“I will stand up for unborn children as long as I'm privileged to be in office,” Kentucky Sen. Rand Paul declared while addressing the Faith and Freedom Coalition, a group led by longtime Christian activist Ralph Reed hosting its annual conference in Washington.
“America is in a full-blown spiritual crisis,” the tea party favorite continued. “What America needs is a revival.”
Paul led a parade of ambitious Republicans on a Friday speaking program — including New Jersey Gov. Chris Christie and 2012 presidential candidate Rick Santorum — that featured aggressive defenses of social conservative priorities, including opposition to abortion, gay marriage and funding for Planned Parenthood. The gathering highlights the delicate balancing act Republican leaders face as they work to bridge divisions within the party and improve the GOP's image.
Organizers said more than 1,000 evangelical Christian leaders were attending the conference, designed to mobilize religious conservative voters in advance of the upcoming midterm elections and the 2016 presidential contest. While polls suggest that social conservatives are losing their fight against gay marriage, Republican officials across the political spectrum concede that evangelical Christian voters continue to play a critical role in Republican politics.
“You can ignore them, but you do so at your own peril,” said Republican operative Hogan Gidley, who worked for Santorum and for former Arkansas Gov. Mike Huckabee during his 2008 campaign for the presidential nomination.
In the last presidential election, exit polls showed that white evangelical or born-again Christians made up 26 percent of voters. The group has far more power in lower-turnout Republican primary elections.
Wisconsin Rep. Paul Ryan, the 2012 Republican presidential nominee, canceled his plans to speak on Friday, citing a legislative hearing on Capitol Hill that took longer than expected. Former Florida Gov. Jeb Bush declined an invitation to appear at the conference, citing a scheduling conflict.
But the three-day event is featuring most of the well-known Republicans considering a 2016 presidential run.
In his first major address to evangelical voters, Christie highlighted his status as New Jersey's first anti-abortion governor since the Supreme Court's landmark abortion decision, Roe v.

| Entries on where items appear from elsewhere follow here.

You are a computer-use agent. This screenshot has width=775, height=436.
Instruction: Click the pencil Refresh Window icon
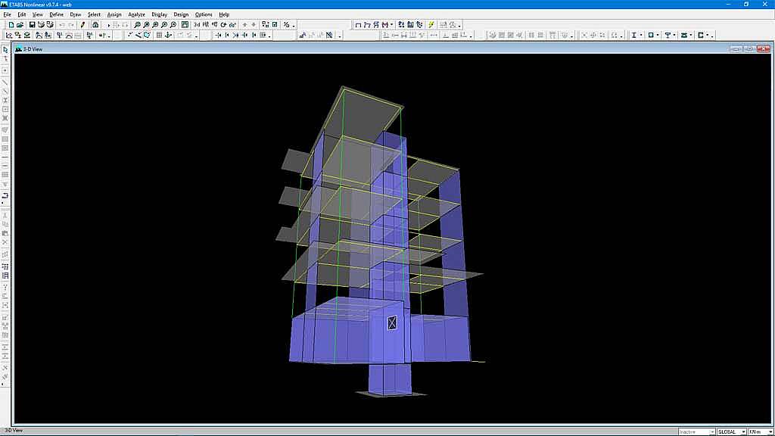coord(82,25)
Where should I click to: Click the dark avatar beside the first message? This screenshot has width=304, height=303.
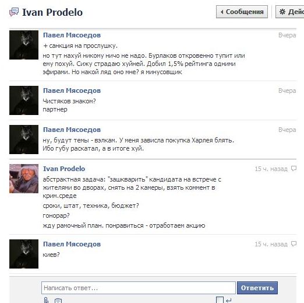point(24,45)
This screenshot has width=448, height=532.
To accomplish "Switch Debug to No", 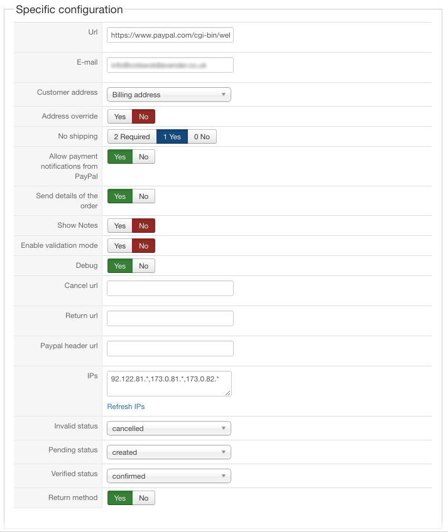I will coord(143,266).
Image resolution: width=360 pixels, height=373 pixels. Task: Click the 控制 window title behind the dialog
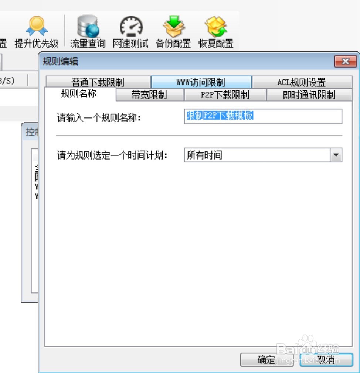[31, 133]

Wade.
“Every life is a gift from God that's precious and must be protected,” Christie declared, while calling on conservatives to devote more attention to helping treat drug addiction.
“I believe if you're pro-life, as I am, you need to be pro-life for the whole life,” he said shortly before making a visit to early-voting New Hampshire. “You can't just afford to be pro-life when the human being is in the womb.”

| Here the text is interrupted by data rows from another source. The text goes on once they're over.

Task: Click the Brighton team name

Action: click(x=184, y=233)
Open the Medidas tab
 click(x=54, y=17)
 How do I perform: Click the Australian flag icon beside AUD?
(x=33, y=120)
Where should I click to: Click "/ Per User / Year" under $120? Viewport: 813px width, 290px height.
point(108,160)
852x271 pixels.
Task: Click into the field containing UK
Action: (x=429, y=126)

Santorum, a social conservative favorite, drew attention to the shift in both parties toward supporting gay marriage. The former Pennsylvania senator accused Republicans of not fighting hard enough to protect “the most basic institution that holds the family together — that's the institution of marriage.”
“Children need mothers and fathers,” Santorum said.

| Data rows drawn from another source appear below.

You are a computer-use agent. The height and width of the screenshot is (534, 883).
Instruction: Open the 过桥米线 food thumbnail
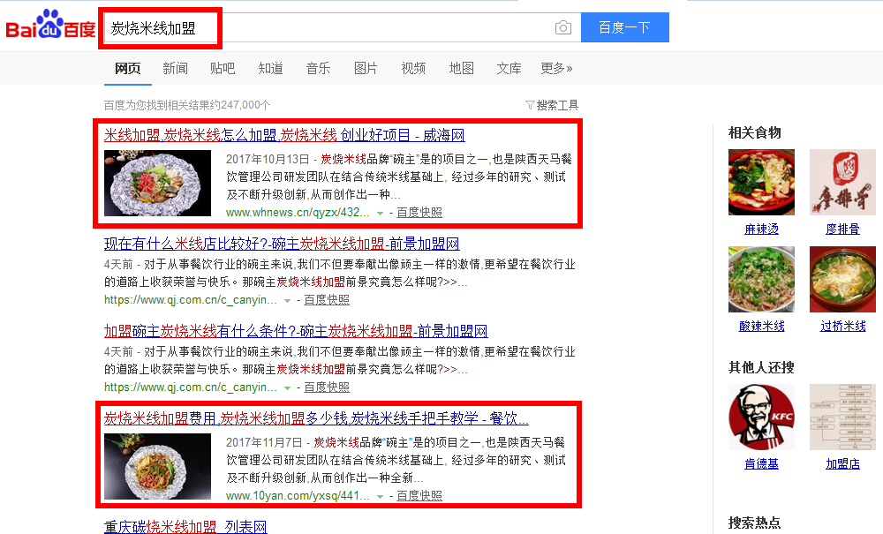point(842,279)
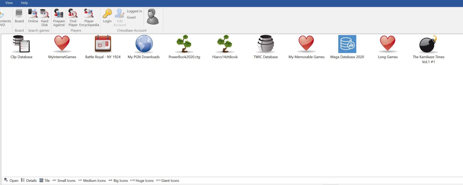Choose Medium Icons view mode
The width and height of the screenshot is (463, 185).
click(92, 181)
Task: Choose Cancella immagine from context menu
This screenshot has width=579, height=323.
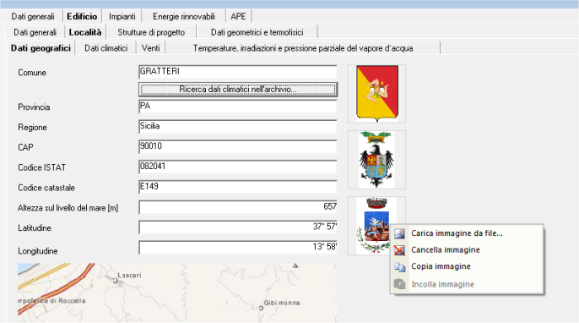Action: click(446, 250)
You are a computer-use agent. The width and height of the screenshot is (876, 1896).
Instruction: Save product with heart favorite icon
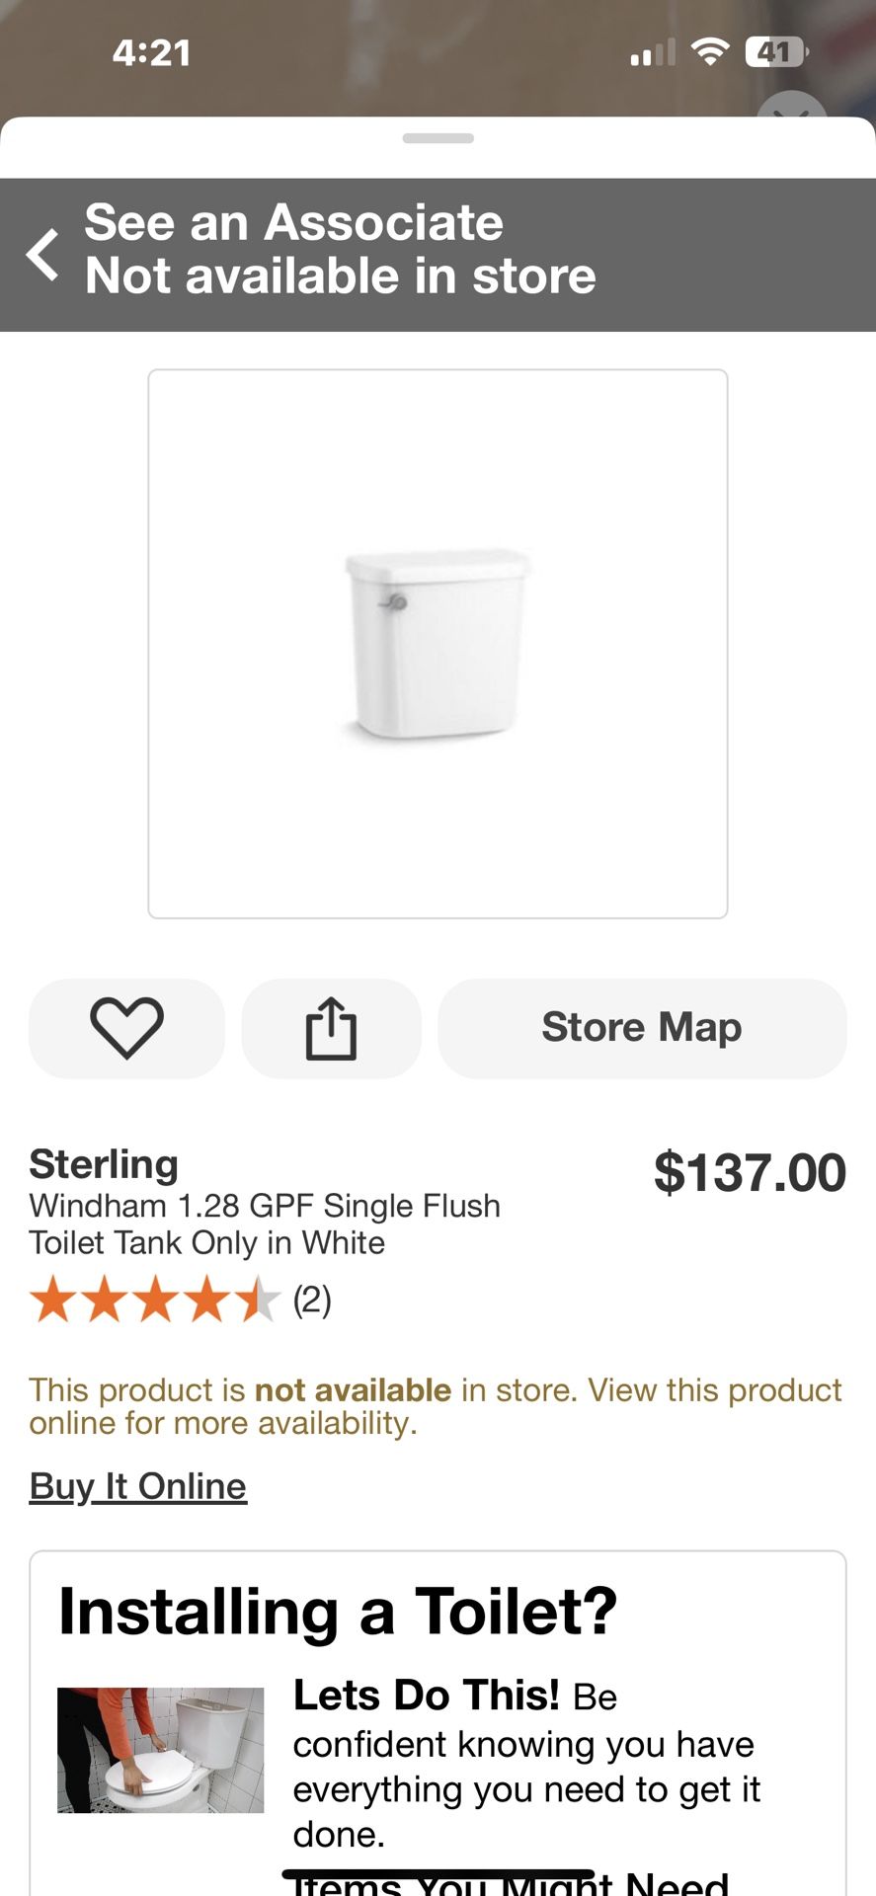(x=126, y=1028)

For Paul, the focus on social issues deviated from his traditional message of personal freedom and government overreach. He has encouraged GOP leaders in recent months to focus less on such issues as abortion and gay marriage to help grow the party after back-to-back losses in presidential elections.
But on Friday, the libertarian favorite said voters should reject any politician who says faith isn't a part of public life.
“We've arrived at that day of reckoning,” he said. “Freedom requires faith to sustain it.”